What you should do:
Can you reproduce, unchanged, the entries starting at the line that contains "The width and height of the screenshot is (1243, 974)." and ending at the line that contains "click(x=712, y=235)", with both of those lines included?

Listed entries:
— START —

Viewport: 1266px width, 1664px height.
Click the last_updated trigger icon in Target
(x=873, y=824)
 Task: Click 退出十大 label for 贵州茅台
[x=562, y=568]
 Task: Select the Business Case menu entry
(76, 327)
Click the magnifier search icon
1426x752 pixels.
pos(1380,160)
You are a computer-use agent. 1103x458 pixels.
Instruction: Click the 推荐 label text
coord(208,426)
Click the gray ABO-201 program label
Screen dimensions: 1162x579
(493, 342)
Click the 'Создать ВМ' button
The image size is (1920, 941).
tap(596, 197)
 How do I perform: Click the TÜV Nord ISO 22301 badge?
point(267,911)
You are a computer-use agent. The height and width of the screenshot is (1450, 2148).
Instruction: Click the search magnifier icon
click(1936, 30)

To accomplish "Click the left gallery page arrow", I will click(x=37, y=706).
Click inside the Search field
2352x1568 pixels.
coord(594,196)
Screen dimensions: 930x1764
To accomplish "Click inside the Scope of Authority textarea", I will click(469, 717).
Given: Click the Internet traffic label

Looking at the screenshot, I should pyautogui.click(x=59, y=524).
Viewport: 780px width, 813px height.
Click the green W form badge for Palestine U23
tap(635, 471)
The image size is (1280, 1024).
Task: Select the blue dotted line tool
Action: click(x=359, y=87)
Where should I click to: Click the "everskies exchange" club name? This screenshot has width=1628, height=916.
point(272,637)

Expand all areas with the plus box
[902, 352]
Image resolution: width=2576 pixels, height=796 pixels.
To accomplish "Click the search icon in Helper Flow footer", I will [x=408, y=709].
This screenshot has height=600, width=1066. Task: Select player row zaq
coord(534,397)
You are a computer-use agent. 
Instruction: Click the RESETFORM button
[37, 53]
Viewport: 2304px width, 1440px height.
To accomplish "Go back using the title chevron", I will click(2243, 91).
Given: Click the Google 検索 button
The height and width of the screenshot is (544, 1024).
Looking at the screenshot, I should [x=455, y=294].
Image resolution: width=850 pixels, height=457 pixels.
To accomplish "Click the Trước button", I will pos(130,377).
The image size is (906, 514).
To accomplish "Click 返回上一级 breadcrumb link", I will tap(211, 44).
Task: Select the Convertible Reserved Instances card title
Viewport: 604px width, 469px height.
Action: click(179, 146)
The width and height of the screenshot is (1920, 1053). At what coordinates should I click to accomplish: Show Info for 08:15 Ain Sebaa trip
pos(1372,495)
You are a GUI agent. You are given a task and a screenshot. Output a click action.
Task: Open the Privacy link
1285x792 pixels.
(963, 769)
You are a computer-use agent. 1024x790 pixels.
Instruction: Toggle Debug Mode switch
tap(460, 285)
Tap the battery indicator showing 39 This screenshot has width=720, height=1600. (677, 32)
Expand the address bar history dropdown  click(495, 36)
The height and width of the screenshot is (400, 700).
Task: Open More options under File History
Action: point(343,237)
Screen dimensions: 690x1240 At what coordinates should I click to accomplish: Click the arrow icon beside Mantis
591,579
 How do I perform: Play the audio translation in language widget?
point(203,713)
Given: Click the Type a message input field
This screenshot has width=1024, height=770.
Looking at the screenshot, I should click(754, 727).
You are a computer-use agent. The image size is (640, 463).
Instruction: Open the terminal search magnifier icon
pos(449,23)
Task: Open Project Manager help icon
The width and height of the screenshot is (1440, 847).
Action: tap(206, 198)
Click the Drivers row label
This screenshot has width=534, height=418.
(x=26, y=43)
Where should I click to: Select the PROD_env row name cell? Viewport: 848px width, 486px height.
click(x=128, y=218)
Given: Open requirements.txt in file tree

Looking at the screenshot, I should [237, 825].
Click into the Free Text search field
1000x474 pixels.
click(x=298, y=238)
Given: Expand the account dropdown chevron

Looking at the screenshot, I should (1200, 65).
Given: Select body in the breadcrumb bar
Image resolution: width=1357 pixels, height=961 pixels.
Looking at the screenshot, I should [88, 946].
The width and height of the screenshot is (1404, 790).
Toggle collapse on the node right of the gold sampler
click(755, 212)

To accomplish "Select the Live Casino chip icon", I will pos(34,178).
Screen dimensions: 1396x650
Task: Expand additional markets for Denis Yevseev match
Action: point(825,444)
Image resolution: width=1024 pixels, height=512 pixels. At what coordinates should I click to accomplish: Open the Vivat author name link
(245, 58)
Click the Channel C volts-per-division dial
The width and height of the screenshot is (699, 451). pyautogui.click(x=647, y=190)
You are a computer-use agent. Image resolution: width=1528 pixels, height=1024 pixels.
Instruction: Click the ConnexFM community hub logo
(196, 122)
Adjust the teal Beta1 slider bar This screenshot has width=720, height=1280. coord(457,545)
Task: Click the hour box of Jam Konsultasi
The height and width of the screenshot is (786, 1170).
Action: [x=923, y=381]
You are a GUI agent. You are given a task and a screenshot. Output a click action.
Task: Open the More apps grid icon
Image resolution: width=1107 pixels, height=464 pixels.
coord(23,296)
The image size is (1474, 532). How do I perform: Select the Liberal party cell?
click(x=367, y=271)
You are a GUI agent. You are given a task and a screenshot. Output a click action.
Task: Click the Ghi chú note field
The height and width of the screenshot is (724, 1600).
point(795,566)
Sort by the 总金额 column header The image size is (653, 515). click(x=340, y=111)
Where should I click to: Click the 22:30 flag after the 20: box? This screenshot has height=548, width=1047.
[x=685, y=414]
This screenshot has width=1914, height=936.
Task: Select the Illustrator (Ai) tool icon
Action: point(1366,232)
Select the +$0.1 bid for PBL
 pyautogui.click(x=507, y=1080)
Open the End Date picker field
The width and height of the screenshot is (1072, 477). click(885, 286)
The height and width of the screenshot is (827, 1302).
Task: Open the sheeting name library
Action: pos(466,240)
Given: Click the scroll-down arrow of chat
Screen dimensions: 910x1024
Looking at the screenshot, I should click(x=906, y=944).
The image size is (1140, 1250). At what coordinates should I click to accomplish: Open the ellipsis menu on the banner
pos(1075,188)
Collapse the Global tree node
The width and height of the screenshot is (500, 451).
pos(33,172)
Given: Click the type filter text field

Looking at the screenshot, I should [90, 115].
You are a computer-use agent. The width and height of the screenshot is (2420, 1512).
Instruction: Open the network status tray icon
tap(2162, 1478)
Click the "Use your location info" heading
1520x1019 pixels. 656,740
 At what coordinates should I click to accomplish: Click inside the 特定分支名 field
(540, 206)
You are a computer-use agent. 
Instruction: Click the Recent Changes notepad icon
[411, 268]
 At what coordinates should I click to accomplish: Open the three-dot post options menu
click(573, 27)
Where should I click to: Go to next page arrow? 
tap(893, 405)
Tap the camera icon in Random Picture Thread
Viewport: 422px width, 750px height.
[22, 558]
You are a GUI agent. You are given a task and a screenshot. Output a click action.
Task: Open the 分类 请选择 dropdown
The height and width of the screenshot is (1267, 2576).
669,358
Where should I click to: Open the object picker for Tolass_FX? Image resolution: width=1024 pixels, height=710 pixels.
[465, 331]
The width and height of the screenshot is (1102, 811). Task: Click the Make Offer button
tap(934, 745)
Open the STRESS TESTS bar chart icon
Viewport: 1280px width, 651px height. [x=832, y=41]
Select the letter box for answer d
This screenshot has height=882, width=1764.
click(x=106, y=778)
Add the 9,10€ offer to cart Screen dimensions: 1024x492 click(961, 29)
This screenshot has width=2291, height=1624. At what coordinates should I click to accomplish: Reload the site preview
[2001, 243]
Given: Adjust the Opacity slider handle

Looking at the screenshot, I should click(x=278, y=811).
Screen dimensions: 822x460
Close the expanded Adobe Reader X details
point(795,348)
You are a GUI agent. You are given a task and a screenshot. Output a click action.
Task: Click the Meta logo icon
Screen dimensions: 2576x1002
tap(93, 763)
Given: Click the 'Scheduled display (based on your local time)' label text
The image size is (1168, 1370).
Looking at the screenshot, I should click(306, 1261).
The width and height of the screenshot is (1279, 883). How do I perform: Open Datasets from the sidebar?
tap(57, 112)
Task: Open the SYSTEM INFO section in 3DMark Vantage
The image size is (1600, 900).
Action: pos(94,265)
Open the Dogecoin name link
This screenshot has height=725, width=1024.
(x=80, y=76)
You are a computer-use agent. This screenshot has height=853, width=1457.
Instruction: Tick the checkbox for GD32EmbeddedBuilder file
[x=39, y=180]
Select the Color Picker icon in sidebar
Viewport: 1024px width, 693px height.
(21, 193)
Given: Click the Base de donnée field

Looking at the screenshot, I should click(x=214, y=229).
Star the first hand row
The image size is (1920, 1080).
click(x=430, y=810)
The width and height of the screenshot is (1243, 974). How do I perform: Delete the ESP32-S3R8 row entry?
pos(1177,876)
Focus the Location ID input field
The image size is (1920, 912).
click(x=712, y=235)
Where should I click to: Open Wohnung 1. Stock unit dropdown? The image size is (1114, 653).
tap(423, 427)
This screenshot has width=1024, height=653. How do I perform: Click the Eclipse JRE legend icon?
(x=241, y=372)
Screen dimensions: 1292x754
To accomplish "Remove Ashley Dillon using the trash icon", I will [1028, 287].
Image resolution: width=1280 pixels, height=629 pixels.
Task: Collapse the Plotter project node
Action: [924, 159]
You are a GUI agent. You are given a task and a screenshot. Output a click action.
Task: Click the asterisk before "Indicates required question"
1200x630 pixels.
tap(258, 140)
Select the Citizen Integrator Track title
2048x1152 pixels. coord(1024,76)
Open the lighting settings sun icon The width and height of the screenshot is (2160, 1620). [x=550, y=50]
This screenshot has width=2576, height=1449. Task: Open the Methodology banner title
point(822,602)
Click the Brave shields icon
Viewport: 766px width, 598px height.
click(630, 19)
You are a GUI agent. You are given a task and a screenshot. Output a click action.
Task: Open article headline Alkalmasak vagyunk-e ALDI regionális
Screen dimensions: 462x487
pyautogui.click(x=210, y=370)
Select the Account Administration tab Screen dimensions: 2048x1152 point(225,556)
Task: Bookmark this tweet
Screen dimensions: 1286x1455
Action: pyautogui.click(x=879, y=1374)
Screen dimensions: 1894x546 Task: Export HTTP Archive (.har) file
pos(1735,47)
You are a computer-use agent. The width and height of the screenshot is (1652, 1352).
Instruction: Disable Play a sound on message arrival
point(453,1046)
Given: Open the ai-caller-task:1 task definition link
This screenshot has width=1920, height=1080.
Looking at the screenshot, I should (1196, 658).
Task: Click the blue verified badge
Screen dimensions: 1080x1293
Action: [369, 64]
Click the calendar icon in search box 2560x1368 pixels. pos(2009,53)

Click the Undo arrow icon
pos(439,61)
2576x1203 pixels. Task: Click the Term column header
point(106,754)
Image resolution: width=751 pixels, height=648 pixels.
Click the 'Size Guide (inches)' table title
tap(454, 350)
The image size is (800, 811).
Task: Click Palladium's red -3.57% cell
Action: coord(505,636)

— END —

The output:
The width and height of the screenshot is (1243, 974). How do I perform: Delete the ESP32-S3R8 row entry?
pos(1177,876)
Focus the Location ID input field
The image size is (1920, 912).
click(x=712, y=235)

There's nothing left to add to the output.